▶ _Exercise 1_: In the email about the Hanford groundwater cleanup audit, why does the reply call punishing taxpayers "not unheard of"? Answer in one to three sentences.
▶ _Exercise 2_: Carry on the email about the Hanford groundwater cleanup audit, starting after its last sentence.

** Opening Page excerpt block **

Audit: Groundwater Cleaning IneffectiveThey do this kind of punitive nonsense to industry all the time.  It is sad they want to do it to the taxpayers as well.  It is not unheard of, however.  It is common practice for EPA to levy administrative penalties (fines) against other governmental entities, especially municipalities.



Syd H. Levine

AnaLog Services, Inc.

Phone:  270-276-5671

Telefax:  270-276-5588

E-mail:  analog@logwell.com

URL:  www.logwell.com



  ----- Original Message ----- 

  From: Ottley, David B (Dave) 

  To: 'radsafe@list.Vanderbilt.Edu' 

  Sent: Wednesday, July 28, 2004 12:09 PM

  Subject: Audit: Groundwater Cleaning Ineffective





  Concerning the audit of the ineffectiveness of the groundwater cleanup at Hanford.  The Tri-Cities Herald reported that, "DOE spent more than $85 million over the past eight years and will continue to spend about $8 million a year to operate pump-and-treat systems. 



  DOE has agreed previously that its pump-and-treat system for a radioactive strontium plume near the Columbia River is ineffective. The audit said that from 1995 to 2002, the system removed 1.3 curies of strontium. At the same time, 319.3 curies naturally decayed in the ground water.

** Closing Page excerpt block **
** Opening Record set block **

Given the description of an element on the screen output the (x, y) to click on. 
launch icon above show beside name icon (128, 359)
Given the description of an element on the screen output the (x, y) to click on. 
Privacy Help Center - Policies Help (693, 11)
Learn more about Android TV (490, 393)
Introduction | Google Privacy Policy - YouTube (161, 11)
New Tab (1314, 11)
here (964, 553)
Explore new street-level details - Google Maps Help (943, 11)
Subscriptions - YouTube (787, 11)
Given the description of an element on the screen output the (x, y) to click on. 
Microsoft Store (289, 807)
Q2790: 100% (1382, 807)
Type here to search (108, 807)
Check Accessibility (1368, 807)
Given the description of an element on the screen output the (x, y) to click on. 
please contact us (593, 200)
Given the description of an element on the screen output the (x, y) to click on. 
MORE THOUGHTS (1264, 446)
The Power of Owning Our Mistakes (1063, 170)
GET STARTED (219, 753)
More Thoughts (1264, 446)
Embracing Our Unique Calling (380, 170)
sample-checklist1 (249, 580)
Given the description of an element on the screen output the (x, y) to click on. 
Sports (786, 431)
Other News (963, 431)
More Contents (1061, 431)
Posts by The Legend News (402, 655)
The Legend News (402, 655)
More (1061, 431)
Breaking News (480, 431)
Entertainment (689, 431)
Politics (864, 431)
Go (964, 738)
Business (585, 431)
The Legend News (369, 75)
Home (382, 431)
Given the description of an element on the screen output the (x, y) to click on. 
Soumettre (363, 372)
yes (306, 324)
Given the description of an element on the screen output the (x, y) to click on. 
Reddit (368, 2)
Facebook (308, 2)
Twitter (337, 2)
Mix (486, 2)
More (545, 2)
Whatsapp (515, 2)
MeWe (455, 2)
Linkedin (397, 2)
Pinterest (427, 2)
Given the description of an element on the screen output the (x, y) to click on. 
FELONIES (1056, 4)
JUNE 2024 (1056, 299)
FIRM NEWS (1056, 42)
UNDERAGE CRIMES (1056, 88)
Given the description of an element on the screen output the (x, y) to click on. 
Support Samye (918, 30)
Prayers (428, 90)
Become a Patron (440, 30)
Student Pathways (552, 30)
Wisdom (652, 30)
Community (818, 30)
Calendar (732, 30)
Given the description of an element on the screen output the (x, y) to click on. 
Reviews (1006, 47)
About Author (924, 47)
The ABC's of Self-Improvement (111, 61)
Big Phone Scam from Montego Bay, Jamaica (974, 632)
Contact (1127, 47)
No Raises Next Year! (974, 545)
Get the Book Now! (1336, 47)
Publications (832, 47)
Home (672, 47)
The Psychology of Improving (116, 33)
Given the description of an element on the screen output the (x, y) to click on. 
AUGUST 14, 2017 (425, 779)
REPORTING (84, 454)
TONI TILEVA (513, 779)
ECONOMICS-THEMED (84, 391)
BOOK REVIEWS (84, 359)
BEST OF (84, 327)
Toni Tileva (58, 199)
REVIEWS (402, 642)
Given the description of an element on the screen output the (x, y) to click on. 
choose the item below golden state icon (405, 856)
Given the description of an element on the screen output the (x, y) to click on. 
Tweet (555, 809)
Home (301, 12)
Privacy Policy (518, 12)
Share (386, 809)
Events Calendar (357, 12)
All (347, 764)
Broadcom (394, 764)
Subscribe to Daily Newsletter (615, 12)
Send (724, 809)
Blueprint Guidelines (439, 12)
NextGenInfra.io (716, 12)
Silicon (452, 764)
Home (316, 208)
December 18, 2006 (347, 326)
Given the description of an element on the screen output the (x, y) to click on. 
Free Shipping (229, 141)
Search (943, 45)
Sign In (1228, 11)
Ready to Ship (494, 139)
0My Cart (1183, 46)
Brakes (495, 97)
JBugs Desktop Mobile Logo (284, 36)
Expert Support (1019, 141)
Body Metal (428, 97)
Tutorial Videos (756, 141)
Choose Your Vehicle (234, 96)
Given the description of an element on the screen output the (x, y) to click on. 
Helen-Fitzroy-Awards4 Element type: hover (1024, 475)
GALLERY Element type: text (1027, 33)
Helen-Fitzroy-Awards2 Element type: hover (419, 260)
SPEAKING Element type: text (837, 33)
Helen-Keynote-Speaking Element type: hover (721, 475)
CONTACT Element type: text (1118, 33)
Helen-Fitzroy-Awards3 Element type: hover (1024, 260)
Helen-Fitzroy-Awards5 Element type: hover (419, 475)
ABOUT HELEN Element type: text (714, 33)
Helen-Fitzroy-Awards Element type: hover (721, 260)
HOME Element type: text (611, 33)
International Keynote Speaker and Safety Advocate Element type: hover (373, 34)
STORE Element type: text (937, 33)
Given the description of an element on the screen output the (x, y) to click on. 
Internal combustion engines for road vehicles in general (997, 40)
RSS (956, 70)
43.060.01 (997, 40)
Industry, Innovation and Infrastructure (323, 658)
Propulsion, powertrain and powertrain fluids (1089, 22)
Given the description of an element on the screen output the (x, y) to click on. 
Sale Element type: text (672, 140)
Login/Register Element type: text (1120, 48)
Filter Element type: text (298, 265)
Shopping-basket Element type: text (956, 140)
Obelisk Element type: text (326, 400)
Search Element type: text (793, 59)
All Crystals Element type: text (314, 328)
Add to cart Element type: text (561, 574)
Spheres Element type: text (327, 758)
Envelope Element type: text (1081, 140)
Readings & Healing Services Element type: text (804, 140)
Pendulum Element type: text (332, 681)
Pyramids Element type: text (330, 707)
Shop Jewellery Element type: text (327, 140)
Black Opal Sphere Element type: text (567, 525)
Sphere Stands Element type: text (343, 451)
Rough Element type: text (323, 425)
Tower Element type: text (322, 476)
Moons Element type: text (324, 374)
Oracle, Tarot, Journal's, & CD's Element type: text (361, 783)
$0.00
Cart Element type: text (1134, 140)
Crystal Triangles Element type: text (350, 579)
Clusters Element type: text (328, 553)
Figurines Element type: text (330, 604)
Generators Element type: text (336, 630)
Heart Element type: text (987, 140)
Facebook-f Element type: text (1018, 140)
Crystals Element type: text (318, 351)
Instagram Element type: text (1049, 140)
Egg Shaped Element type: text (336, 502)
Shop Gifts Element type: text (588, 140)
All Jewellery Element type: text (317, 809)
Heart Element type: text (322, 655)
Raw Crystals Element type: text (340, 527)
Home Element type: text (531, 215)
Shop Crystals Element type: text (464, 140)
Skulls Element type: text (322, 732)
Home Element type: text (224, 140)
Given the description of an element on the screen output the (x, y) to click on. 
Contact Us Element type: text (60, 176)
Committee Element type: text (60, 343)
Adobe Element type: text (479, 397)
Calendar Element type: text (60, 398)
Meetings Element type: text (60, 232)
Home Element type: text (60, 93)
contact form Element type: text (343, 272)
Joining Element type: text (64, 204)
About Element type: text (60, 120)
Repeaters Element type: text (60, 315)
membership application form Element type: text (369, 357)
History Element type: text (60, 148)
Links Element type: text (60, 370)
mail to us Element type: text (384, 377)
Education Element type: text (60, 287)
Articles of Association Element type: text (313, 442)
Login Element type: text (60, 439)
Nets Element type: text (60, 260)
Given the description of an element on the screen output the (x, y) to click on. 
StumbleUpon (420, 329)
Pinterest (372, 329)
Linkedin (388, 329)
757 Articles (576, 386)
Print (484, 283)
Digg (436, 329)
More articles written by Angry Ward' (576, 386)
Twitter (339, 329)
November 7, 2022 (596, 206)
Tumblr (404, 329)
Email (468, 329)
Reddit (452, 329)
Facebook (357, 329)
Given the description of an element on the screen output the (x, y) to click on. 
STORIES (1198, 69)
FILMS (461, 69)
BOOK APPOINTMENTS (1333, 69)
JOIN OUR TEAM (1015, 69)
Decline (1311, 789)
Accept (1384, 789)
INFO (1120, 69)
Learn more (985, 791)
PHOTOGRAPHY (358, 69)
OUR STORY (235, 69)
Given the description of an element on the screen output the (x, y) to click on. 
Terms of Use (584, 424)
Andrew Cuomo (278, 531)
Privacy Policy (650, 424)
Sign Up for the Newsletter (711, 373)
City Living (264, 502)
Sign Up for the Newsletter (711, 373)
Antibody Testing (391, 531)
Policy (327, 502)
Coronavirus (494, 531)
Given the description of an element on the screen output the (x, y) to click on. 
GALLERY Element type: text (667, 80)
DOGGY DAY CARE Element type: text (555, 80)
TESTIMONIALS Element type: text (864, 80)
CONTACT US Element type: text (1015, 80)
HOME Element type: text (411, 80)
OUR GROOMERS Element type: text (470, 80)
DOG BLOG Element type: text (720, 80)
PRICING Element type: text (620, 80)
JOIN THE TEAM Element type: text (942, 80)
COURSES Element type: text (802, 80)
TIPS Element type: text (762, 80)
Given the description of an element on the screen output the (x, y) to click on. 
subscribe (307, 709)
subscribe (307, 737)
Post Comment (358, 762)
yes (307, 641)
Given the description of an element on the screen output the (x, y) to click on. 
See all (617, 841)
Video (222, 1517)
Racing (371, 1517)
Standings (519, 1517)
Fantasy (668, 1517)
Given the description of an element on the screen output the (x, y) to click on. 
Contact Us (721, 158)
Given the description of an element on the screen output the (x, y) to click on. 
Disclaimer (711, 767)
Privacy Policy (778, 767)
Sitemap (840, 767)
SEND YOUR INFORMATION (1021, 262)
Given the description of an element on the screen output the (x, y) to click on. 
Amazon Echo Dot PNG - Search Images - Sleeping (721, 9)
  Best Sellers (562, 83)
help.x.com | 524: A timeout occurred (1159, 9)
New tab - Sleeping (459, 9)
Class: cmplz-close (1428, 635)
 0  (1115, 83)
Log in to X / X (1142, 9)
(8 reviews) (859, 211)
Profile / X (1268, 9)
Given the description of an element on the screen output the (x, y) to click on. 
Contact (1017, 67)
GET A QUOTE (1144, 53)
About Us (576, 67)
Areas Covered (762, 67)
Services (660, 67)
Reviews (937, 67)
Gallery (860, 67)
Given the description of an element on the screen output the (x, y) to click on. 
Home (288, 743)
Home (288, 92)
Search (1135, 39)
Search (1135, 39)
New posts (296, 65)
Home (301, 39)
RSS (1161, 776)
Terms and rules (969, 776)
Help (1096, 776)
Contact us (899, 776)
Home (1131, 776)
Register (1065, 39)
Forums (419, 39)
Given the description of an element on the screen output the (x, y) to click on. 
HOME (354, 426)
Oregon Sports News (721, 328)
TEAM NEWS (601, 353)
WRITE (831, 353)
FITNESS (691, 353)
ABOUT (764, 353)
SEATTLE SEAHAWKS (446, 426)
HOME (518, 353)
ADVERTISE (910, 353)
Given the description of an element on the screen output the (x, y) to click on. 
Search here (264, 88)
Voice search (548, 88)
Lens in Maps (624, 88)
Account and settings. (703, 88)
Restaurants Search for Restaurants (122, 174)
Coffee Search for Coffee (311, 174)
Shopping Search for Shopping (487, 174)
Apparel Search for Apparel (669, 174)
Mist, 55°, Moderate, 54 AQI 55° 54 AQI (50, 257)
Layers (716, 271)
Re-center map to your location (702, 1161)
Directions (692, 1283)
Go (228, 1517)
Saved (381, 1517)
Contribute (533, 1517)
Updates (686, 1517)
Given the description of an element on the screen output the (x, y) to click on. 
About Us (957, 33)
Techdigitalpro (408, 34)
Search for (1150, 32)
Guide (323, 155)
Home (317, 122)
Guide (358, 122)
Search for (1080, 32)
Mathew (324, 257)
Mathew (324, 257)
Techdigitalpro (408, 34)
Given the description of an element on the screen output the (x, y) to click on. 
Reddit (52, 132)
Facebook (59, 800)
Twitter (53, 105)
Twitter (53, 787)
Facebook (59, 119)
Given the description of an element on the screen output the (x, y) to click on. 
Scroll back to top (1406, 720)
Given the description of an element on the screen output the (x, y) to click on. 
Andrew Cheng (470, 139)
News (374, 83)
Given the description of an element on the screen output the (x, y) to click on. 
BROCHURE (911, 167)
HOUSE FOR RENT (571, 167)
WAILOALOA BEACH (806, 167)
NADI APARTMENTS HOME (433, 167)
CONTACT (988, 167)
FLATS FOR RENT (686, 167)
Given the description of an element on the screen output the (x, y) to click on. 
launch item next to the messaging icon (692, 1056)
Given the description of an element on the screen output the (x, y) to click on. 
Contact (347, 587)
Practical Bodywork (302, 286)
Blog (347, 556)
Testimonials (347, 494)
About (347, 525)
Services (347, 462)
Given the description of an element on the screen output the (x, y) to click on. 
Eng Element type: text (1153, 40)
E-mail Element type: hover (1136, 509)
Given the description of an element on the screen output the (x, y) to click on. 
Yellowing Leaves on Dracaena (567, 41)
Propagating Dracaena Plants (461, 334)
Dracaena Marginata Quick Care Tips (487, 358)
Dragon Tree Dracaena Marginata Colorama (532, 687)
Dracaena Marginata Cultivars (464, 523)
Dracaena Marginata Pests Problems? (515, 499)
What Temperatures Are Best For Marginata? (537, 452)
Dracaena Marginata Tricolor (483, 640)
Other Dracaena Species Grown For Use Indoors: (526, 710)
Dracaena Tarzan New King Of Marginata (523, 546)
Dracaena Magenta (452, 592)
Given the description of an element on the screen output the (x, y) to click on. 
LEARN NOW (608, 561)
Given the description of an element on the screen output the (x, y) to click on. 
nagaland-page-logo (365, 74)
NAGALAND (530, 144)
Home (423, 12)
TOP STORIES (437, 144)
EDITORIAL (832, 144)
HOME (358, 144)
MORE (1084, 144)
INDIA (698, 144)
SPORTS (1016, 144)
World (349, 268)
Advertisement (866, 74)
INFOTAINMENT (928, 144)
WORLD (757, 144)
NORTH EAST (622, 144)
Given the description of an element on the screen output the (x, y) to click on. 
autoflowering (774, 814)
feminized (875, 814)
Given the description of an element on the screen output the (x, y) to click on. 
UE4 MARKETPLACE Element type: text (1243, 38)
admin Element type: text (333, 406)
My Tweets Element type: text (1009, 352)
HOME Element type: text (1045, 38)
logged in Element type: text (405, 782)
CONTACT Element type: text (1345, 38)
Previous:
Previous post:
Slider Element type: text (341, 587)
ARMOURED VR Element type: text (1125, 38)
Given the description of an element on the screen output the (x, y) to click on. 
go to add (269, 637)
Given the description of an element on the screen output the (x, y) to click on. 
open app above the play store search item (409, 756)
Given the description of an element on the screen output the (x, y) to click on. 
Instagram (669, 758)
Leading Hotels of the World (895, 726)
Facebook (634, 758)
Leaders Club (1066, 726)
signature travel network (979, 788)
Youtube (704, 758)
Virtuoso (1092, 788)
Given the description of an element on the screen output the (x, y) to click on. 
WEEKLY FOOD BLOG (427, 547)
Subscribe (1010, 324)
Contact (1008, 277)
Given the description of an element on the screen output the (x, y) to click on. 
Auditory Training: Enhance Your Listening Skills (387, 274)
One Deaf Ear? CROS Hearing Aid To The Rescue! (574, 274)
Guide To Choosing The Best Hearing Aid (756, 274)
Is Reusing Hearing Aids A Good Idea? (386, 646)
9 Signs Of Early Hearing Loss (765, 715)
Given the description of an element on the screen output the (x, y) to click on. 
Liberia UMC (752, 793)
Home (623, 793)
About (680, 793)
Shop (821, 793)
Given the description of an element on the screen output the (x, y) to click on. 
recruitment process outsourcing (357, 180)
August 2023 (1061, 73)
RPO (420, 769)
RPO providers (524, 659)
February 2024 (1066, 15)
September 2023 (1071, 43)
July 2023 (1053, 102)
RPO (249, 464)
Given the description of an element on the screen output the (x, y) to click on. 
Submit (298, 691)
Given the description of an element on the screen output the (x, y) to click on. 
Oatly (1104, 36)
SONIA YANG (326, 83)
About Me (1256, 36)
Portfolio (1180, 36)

** Closing Record set block **

▶ _Exercise output 1_: The reply says it is common practice for EPA to levy administrative penalties, or fines, against other governmental entities, especially municipalities.

▶ _Exercise output 2_:
  DOE has proposed stopping the program to get a baseline reading on contamination and then trying a new approach. That could be using trenches or wells to inject minerals into the ground to increase the capacity of the soil to bind the strontium in place while it decays naturally. 



  The Washington State Department of Ecology has objected to halting the strontium pump-and-treat program, except for testing, until a new program is in place. Pump and treat does have limited benefits, the state told the federal government. 



  The Department of Ecology says that the contamination would decay naturally in 300 years, but the pump-and-treat program could reduce that by 10 percent, to 270 years."



  This is over $65 million per Curie for less than a half percent increase beyond natural decay!  The dose that has been saved is not measurable, it can only be estimated using dose-modeling and is a fraction of a mrem per year.  At least DOE realizes this.  It is too bad that the State wants to spend federal (our) money so frivolously.